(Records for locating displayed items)
--- start ---
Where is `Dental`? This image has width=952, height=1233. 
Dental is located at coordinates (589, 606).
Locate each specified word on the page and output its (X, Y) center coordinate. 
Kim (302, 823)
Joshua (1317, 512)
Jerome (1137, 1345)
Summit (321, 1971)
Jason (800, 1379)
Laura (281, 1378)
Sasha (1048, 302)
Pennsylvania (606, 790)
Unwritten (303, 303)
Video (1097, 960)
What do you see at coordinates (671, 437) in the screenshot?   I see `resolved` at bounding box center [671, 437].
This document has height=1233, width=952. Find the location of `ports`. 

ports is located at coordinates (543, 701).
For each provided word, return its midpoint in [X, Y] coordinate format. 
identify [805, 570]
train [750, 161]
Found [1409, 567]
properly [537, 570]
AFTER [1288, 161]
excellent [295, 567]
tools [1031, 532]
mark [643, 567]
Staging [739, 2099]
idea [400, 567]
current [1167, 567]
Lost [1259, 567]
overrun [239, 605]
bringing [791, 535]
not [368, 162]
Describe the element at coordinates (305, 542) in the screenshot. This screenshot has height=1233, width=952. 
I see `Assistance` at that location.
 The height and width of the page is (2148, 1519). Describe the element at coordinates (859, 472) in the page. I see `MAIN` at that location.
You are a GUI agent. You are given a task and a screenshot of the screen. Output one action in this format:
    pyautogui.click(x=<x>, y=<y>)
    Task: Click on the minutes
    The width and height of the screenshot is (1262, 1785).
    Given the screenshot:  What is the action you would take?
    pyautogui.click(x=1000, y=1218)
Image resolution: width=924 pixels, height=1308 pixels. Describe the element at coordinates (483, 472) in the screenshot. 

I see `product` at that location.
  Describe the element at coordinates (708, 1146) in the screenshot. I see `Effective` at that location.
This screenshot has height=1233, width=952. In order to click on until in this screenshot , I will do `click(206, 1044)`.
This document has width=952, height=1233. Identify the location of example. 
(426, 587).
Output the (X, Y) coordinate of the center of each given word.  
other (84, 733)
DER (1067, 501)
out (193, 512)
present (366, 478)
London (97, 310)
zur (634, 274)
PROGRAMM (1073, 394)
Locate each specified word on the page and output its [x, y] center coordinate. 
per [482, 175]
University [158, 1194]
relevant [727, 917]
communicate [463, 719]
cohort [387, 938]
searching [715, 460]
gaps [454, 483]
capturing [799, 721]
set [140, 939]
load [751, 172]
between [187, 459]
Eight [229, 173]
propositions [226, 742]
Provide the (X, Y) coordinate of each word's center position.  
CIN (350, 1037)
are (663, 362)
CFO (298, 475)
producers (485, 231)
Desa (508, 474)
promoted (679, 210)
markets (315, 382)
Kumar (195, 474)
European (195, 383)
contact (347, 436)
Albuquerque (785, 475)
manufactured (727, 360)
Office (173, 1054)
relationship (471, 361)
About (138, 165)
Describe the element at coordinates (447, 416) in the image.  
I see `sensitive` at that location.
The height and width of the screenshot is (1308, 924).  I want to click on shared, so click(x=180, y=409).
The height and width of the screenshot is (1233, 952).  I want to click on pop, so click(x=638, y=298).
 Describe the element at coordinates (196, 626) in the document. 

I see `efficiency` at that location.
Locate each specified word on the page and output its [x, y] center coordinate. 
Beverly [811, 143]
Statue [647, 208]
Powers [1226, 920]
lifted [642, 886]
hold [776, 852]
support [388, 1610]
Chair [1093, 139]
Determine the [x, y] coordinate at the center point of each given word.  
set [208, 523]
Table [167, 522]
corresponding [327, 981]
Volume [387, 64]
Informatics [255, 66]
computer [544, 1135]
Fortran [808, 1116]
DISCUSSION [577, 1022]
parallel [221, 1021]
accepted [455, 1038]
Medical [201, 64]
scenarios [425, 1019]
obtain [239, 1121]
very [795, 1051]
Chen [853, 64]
--- end ---
- [Instructions for the task]: Copy out the items verbatim, from the line with "excellent [295, 567]" to the line with "not [368, 162]", both included.

- [Task result]:
excellent [295, 567]
tools [1031, 532]
mark [643, 567]
Staging [739, 2099]
idea [400, 567]
current [1167, 567]
Lost [1259, 567]
overrun [239, 605]
bringing [791, 535]
not [368, 162]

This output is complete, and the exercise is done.